(Collected data entries)
[Start of Attachment]
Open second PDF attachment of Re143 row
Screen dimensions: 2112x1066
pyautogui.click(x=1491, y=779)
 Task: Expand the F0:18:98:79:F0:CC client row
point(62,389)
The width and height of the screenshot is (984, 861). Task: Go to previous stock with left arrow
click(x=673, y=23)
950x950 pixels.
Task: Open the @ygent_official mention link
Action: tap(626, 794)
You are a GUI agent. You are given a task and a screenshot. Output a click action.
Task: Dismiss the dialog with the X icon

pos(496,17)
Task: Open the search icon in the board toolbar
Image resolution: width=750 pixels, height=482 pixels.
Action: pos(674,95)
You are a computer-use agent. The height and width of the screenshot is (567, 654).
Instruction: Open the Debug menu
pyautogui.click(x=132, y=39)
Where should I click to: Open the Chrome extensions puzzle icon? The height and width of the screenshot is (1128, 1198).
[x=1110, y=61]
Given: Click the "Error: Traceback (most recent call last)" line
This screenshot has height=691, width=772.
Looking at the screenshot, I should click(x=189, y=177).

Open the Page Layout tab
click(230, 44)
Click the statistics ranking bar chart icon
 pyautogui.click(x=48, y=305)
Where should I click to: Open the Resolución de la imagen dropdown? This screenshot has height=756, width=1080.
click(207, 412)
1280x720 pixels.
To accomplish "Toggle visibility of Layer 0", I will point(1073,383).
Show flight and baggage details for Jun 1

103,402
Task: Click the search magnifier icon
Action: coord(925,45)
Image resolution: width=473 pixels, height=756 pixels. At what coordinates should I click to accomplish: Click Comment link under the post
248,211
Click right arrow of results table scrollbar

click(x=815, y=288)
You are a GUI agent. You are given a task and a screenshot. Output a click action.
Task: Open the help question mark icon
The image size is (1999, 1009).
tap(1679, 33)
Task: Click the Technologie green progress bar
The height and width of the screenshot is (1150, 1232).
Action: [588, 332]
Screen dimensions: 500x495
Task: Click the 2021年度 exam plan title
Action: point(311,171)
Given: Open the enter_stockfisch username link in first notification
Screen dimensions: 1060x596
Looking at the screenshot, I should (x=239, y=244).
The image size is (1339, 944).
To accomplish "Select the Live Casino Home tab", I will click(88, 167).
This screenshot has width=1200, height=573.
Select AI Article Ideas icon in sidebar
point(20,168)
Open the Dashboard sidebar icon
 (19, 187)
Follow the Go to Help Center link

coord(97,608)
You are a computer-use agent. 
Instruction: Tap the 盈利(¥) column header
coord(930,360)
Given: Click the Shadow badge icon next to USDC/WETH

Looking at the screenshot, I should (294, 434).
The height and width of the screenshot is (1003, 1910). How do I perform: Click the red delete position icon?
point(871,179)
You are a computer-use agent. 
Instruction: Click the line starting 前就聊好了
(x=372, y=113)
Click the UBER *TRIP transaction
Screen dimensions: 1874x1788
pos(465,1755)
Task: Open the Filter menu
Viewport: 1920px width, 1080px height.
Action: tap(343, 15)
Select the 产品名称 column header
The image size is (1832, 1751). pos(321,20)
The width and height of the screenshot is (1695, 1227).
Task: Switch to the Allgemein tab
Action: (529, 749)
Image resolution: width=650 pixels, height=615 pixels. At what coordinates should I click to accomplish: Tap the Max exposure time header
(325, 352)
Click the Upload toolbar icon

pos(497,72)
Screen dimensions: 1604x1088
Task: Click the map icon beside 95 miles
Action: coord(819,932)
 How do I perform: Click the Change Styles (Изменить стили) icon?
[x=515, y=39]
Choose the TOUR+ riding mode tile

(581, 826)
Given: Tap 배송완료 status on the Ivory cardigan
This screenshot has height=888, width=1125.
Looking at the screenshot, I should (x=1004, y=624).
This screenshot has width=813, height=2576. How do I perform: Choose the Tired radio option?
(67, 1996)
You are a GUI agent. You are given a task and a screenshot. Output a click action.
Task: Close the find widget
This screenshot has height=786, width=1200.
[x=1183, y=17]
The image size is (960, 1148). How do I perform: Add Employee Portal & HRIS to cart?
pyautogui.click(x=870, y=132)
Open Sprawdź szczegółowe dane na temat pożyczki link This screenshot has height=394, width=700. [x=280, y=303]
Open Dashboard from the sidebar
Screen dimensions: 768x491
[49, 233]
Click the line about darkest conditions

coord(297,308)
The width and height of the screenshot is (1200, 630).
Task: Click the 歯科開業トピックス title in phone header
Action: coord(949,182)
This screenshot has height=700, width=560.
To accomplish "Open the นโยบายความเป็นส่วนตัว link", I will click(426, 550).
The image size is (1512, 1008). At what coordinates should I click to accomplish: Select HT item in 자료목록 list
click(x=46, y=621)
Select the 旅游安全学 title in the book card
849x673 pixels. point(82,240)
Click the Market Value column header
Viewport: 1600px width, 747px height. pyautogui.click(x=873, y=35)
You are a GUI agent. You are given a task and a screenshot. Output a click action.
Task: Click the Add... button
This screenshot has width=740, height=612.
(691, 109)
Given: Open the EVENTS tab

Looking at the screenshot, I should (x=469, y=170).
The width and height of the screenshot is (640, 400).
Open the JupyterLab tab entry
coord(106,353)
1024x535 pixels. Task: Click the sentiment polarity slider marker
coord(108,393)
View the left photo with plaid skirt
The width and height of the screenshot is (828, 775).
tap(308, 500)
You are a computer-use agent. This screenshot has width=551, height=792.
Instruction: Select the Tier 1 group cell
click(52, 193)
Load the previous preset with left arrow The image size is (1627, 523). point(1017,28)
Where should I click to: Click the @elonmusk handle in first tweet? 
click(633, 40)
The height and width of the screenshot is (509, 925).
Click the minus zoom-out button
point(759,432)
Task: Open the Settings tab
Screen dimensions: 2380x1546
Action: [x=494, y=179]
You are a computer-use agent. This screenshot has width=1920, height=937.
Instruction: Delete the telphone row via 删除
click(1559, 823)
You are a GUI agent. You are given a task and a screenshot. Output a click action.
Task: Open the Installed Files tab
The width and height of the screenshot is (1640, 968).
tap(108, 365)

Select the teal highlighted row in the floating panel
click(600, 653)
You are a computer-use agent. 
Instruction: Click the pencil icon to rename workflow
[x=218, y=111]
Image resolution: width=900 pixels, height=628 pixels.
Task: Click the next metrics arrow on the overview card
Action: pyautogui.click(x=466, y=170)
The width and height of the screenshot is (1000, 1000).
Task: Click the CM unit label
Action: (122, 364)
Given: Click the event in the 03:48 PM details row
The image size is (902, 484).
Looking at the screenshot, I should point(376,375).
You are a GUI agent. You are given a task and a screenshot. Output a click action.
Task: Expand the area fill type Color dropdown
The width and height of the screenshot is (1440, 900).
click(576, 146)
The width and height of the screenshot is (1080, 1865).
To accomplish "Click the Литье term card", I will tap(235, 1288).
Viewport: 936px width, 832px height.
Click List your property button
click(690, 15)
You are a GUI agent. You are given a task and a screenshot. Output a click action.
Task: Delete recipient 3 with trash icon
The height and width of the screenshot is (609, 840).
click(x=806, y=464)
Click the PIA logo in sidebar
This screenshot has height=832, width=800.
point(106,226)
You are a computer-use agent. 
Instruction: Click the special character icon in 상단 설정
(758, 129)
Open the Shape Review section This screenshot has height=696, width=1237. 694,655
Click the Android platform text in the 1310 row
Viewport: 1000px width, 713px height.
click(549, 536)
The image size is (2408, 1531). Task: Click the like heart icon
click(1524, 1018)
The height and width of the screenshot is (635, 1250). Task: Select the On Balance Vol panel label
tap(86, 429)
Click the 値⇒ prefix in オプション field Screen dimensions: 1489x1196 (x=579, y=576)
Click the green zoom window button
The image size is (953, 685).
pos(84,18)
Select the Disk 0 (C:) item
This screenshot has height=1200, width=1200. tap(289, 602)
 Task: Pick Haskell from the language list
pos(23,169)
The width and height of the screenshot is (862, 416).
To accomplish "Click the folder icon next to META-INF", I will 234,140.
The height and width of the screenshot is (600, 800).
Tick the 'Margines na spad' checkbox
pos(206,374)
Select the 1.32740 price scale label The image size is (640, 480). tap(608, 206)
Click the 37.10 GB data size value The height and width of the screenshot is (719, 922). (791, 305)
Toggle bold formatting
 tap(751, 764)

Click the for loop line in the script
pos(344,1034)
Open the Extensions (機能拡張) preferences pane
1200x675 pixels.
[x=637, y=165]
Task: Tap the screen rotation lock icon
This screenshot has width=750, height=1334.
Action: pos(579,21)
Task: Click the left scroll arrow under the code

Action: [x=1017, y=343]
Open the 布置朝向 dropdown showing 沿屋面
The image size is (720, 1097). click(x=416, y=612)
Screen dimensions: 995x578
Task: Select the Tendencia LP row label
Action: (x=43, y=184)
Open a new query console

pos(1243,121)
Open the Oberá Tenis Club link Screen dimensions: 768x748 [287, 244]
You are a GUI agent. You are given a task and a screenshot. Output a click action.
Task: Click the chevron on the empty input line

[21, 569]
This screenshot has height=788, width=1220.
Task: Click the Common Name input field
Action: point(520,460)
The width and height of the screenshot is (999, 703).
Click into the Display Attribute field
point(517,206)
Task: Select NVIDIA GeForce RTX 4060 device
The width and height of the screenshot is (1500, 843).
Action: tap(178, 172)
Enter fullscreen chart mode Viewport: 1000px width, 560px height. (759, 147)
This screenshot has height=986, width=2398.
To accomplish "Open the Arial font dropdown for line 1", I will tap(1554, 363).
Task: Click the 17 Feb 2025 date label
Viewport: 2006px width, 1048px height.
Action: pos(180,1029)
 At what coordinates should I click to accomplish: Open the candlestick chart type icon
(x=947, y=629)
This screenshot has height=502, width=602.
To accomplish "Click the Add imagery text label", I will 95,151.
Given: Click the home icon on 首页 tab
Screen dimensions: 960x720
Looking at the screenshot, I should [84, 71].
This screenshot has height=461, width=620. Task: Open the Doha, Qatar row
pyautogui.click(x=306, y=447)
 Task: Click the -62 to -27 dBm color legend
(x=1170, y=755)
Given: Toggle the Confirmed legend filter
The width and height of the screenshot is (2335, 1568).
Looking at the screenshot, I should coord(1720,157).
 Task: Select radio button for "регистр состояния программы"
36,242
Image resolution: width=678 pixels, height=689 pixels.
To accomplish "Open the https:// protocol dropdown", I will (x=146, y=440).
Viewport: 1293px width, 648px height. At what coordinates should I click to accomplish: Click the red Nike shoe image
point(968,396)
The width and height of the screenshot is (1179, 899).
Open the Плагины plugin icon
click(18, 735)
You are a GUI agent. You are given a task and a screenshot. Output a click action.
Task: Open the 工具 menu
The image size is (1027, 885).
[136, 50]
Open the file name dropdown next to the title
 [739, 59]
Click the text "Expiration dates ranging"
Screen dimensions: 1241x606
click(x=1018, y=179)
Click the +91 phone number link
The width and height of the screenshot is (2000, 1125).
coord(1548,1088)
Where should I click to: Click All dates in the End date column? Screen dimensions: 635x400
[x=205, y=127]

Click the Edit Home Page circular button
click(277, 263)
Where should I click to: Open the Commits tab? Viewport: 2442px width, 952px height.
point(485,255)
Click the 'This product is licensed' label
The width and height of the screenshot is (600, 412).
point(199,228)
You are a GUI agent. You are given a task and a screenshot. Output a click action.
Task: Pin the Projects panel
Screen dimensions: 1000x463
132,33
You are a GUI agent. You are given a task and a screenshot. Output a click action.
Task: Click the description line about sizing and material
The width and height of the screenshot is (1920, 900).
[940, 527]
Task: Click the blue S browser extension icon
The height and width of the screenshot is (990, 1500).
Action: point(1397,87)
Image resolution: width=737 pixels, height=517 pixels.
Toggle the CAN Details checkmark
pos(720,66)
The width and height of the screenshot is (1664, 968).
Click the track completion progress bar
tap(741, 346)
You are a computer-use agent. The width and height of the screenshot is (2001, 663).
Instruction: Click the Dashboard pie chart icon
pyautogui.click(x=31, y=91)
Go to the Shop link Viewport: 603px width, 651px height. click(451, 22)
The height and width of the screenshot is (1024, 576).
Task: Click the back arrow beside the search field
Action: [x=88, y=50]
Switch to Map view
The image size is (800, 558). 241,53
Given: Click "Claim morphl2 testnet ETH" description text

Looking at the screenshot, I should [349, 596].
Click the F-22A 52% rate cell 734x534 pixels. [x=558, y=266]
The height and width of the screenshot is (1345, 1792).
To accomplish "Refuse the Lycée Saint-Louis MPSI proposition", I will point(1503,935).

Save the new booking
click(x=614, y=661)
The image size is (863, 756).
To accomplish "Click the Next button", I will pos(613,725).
[End of Attachment]
## Problem requirements
Your response should be the lines above from the first to the one containing "You are a computer-use agent. The height", inclusive, each given exactly.

## Task solution
Open second PDF attachment of Re143 row
Screen dimensions: 2112x1066
pyautogui.click(x=1491, y=779)
 Task: Expand the F0:18:98:79:F0:CC client row
point(62,389)
The width and height of the screenshot is (984, 861). Task: Go to previous stock with left arrow
click(x=673, y=23)
950x950 pixels.
Task: Open the @ygent_official mention link
Action: tap(626, 794)
You are a GUI agent. You are given a task and a screenshot. Output a click action.
Task: Dismiss the dialog with the X icon

pos(496,17)
Task: Open the search icon in the board toolbar
Image resolution: width=750 pixels, height=482 pixels.
Action: pos(674,95)
You are a computer-use agent. The height and width of the screenshot is (567, 654).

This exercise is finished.